What the exercise asks:
Reproduce the rows below, substituting "Hide" for each occurrence of "Collapse" and leaving everything else unchanged.

Input for this task:
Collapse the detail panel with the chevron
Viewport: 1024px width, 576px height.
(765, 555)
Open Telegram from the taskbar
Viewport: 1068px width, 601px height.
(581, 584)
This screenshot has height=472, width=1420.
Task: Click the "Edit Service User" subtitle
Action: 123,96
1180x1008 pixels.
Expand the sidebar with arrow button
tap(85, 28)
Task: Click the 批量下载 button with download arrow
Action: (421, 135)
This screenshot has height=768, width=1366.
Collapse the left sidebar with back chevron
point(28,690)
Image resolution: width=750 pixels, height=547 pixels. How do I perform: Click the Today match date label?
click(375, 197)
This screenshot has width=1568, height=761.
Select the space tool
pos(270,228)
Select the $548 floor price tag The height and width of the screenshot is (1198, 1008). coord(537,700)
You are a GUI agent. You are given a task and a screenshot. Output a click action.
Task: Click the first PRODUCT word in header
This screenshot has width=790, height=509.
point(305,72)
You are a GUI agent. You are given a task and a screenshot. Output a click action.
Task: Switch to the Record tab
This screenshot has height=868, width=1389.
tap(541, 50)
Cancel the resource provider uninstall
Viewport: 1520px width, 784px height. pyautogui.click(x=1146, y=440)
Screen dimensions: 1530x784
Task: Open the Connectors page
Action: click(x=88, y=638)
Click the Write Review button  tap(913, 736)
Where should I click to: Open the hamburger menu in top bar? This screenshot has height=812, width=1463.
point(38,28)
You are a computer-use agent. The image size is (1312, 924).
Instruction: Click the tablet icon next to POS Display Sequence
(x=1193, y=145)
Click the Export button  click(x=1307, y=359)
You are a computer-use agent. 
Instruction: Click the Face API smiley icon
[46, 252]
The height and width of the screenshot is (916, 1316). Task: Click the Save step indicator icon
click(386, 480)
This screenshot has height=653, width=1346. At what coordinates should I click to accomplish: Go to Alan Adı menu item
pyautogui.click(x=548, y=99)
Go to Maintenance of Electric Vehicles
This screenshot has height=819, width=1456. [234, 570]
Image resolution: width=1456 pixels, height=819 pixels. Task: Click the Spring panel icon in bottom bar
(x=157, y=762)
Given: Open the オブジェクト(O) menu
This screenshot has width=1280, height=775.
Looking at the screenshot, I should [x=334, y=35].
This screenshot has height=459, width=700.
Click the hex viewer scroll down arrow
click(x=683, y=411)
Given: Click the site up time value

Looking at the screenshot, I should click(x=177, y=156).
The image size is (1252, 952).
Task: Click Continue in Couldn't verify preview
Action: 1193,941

Output below:
Hide the detail panel with the chevron
Viewport: 1024px width, 576px height.
(765, 555)
Open Telegram from the taskbar
Viewport: 1068px width, 601px height.
(581, 584)
This screenshot has height=472, width=1420.
Task: Click the "Edit Service User" subtitle
Action: 123,96
1180x1008 pixels.
Expand the sidebar with arrow button
tap(85, 28)
Task: Click the 批量下载 button with download arrow
Action: (421, 135)
This screenshot has height=768, width=1366.
Hide the left sidebar with back chevron
point(28,690)
Image resolution: width=750 pixels, height=547 pixels. How do I perform: Click the Today match date label?
click(375, 197)
This screenshot has width=1568, height=761.
Select the space tool
pos(270,228)
Select the $548 floor price tag The height and width of the screenshot is (1198, 1008). coord(537,700)
You are a GUI agent. You are given a task and a screenshot. Output a click action.
Task: Click the first PRODUCT word in header
This screenshot has width=790, height=509.
point(305,72)
You are a GUI agent. You are given a task and a screenshot. Output a click action.
Task: Switch to the Record tab
This screenshot has height=868, width=1389.
tap(541, 50)
Cancel the resource provider uninstall
Viewport: 1520px width, 784px height. pyautogui.click(x=1146, y=440)
Screen dimensions: 1530x784
Task: Open the Connectors page
Action: click(x=88, y=638)
Click the Write Review button  tap(913, 736)
Where should I click to: Open the hamburger menu in top bar? This screenshot has height=812, width=1463.
point(38,28)
You are a computer-use agent. The image size is (1312, 924).
Instruction: Click the tablet icon next to POS Display Sequence
(x=1193, y=145)
Click the Export button  click(x=1307, y=359)
You are a computer-use agent. 
Instruction: Click the Face API smiley icon
[46, 252]
The height and width of the screenshot is (916, 1316). Task: Click the Save step indicator icon
click(386, 480)
This screenshot has height=653, width=1346. At what coordinates should I click to accomplish: Go to Alan Adı menu item
pyautogui.click(x=548, y=99)
Go to Maintenance of Electric Vehicles
This screenshot has height=819, width=1456. [234, 570]
Image resolution: width=1456 pixels, height=819 pixels. Task: Click the Spring panel icon in bottom bar
(x=157, y=762)
Given: Open the オブジェクト(O) menu
This screenshot has width=1280, height=775.
Looking at the screenshot, I should [x=334, y=35].
This screenshot has height=459, width=700.
Click the hex viewer scroll down arrow
click(x=683, y=411)
Given: Click the site up time value

Looking at the screenshot, I should click(x=177, y=156).
The image size is (1252, 952).
Task: Click Continue in Couldn't verify preview
Action: 1193,941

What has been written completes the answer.